Today a federal court judge delivered what could be the final nail in the coffin for the controversial persuader rule, which sought to force attorneys and their clients to report in open records the details of their confidential attorney-client relationships, and which would have complicated employers’ efforts to seek legal counsel in opposing and dealing with unions. District Court Judge Sam R. Cummings, sitting in the Northern District of Texas, today granted a permanent injunction that will block the rule from going into effect on a nationwide basis.

Last week’s election of Donald Trump and the expected shift to a more business-friendly U.S. Department of Labor (USDOL) in the new year should resolve any doubt about the future of this rule. The new Secretary of Labor, following Trump’s direction, could simply decide to cease any ongoing litigation or existing appeals, and commence administrative proceedings to reverse course. For these reasons, it seems likely that employers may have seen the last of the persuader rule for the foreseeable future.

Background: USDOL’s Persuader Rule Tried To Tip The Scales In Favor Of Unions

By way of background, the Labor Management Reporting and Disclosure Act of 1959 (LMRDA) requires labor relations consultants and their clients to file reports about arrangements to persuade workers to reject unionization. However, the statute expressly carves out mere advice. 

Due to this “advice exemption,” USDOL’s longstanding rule interpreting the statute has required reporting only in situations where employers engage consultants to persuade rank and file workers directly. Since 1962, USDOL has not attempted to regulate lawyers who offer advice and counsel, so long as their clients remain free to accept or reject the advice and so long as lawyers do not communicate directly with workers.

After more than 50 years under the old rule, USDOL’s new persuader rule would have changed all that. It would have mandated onerous reporting anytime a lawyer’s advice has a direct or indirect object of persuading employees. From the outset the agency has admitted that its motive is to boost union organizing.

The government’s theory is that by revealing the inner workings of the attorney-client relationship, including the amount of fees paid, unions will be able to use the information in their anti-employer propaganda and this in turn will discourage some employers from seeking legal counsel at all.

Court Ruling Permanently Blocks The Rule From Taking Effect

The dire impact the rule would have had on attorney-client relationships mobilized a coalition of businesses, state attorneys general, law firms, and bar associations to seek court orders blocking implementation. In June 2016, a federal court in Texas issued a temporary injunction halting the rule from taking effect, noting that the new rule would have unreasonably conflicted with state rules governing the practice of law.  

At the time, the court said that the USDOL’s new persuader rule “is far too broad and captures much activity that the LMRDA intends to exclude.” “Here,” the court said, “USDOL replaced a longstanding and easily understandable bright-line rule with one that is vague and impossible to apply.” In conclusion, “USDOL’s new rule is not merely fuzzy around the edges. Rather, the new rule is defective to its core because it eliminates the LMRDA’s advice exemption.”

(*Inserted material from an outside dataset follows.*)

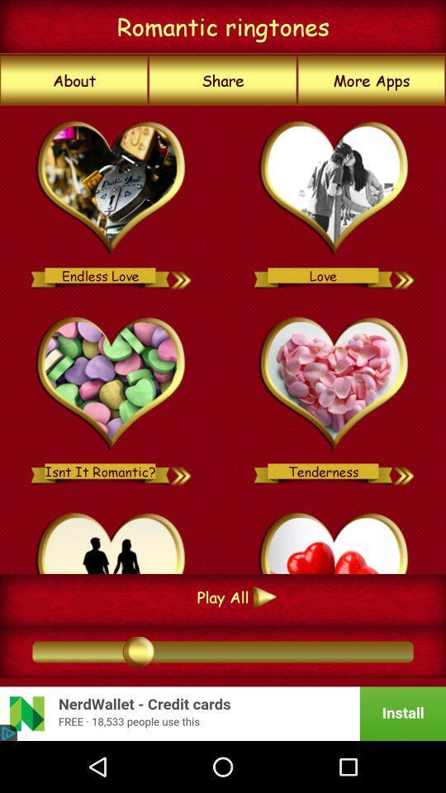 This screenshot has height=793, width=446. Describe the element at coordinates (112, 188) in the screenshot. I see `selection` at that location.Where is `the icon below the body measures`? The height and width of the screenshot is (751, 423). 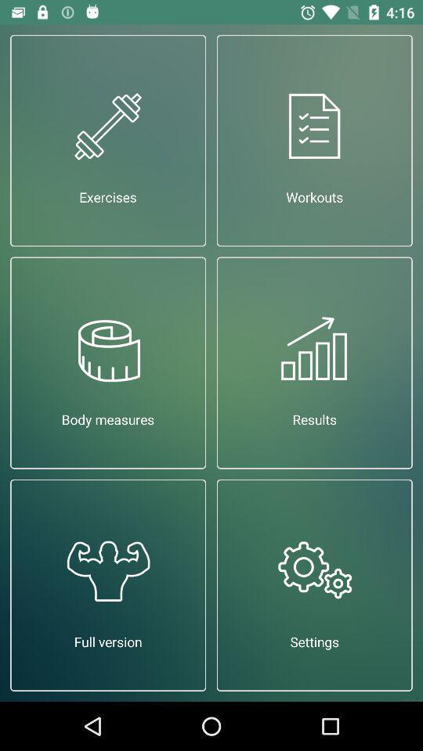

That victory was just the first, step, however. The parties continued to litigate the matter to determine whether the injunction would be permanent in nature, while the USDOL appealed the first decision to the Fifth Circuit Court of Appeals. After several months of intensive legal briefing and further argument, Judge Cummings agreed with the arguments set forth by the business groups and extended his initial injunction to apply on a permanent basis.

His ruling was merely two pages long, essentially stating that he agreed with the legal arguments set forth by the business advocacy organizations and state attorneys generals who fought against the rule. “The Court is of the opinion,” he said, “that the USDOL’s Persuader Advice Exemption Rule should be held unlawful and set aside…and the Court’s preliminary injunction preventing the implementation of that Rule should be converted into a permanent injunction with nationwide effect.”

What Now?

The victory is clear and all but absolute for employers. The persuader rule is almost certainly dead, and it is hard to envision a legal landscape where it will be resurrected. Although the USDOL is continuing to litigate an appeal of the initial court ruling, that appeal will not be decided before Donald Trump takes office as president. Given his avowed interest in boosting businesses and his oft-stated animosity towards business-encumbering regulations, many analysts predict that the Trump administration will simply drop the appeal once it controls the USDOL. Under directions from Trump, the new Secretary of Labor could simply decide to withdraw the appeal and commence administrative proceedings to reverse course. Such a maneuver would effectively kill the persuader rule once and for all.

We will continue to monitor these developments and provide updates should the situation merit further consideration. For now, however, employers (and their labor counsel) can breathe a sigh of relief.